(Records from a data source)

###

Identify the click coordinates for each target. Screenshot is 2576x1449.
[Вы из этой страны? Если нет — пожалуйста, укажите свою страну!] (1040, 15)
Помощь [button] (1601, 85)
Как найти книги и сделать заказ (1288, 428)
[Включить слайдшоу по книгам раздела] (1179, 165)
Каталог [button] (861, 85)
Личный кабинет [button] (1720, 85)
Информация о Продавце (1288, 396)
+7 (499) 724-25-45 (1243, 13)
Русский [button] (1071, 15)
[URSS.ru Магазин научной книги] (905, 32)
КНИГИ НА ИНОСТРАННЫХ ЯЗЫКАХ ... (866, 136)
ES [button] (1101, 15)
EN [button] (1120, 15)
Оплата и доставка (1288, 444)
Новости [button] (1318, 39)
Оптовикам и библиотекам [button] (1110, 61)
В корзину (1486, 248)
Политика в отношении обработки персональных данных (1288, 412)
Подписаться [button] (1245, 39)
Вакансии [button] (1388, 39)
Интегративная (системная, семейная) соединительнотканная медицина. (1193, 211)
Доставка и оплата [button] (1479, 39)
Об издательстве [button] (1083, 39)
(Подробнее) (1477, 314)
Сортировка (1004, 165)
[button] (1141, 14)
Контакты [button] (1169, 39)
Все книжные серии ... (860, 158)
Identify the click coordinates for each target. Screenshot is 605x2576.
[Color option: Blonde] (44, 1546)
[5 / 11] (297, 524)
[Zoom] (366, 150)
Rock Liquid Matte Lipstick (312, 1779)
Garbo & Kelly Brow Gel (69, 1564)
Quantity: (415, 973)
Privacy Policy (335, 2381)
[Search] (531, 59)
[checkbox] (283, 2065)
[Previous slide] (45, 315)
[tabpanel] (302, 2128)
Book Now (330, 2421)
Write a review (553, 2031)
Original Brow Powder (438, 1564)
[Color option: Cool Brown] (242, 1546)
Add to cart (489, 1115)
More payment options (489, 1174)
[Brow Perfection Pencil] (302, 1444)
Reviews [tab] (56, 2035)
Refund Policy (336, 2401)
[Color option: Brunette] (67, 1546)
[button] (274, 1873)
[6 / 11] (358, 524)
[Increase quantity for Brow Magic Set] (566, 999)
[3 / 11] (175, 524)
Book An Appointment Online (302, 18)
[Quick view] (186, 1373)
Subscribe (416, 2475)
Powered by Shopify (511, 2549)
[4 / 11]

###

# TASK DETAILS:
Would you please reproduce all of the lines above exactly?

# EXERCISE RESULT:
Identify the click coordinates for each target. Screenshot is 2576x1449.
[Вы из этой страны? Если нет — пожалуйста, укажите свою страну!] (1040, 15)
Помощь [button] (1601, 85)
Как найти книги и сделать заказ (1288, 428)
[Включить слайдшоу по книгам раздела] (1179, 165)
Каталог [button] (861, 85)
Личный кабинет [button] (1720, 85)
Информация о Продавце (1288, 396)
+7 (499) 724-25-45 (1243, 13)
Русский [button] (1071, 15)
[URSS.ru Магазин научной книги] (905, 32)
КНИГИ НА ИНОСТРАННЫХ ЯЗЫКАХ ... (866, 136)
ES [button] (1101, 15)
EN [button] (1120, 15)
Оплата и доставка (1288, 444)
Новости [button] (1318, 39)
Оптовикам и библиотекам [button] (1110, 61)
В корзину (1486, 248)
Политика в отношении обработки персональных данных (1288, 412)
Подписаться [button] (1245, 39)
Вакансии [button] (1388, 39)
Интегративная (системная, семейная) соединительнотканная медицина. (1193, 211)
Доставка и оплата [button] (1479, 39)
Об издательстве [button] (1083, 39)
(Подробнее) (1477, 314)
Сортировка (1004, 165)
[button] (1141, 14)
Контакты [button] (1169, 39)
Все книжные серии ... (860, 158)
Identify the click coordinates for each target. Screenshot is 605x2576.
[Color option: Blonde] (44, 1546)
[5 / 11] (297, 524)
[Zoom] (366, 150)
Rock Liquid Matte Lipstick (312, 1779)
Garbo & Kelly Brow Gel (69, 1564)
Quantity: (415, 973)
Privacy Policy (335, 2381)
[Search] (531, 59)
[checkbox] (283, 2065)
[Previous slide] (45, 315)
[tabpanel] (302, 2128)
Book Now (330, 2421)
Write a review (553, 2031)
Original Brow Powder (438, 1564)
[Color option: Cool Brown] (242, 1546)
Add to cart (489, 1115)
More payment options (489, 1174)
[Brow Perfection Pencil] (302, 1444)
Reviews [tab] (56, 2035)
Refund Policy (336, 2401)
[Color option: Brunette] (67, 1546)
[button] (274, 1873)
[6 / 11] (358, 524)
[Increase quantity for Brow Magic Set] (566, 999)
[3 / 11] (175, 524)
Book An Appointment Online (302, 18)
[Quick view] (186, 1373)
Subscribe (416, 2475)
Powered by Shopify (511, 2549)
[4 / 11]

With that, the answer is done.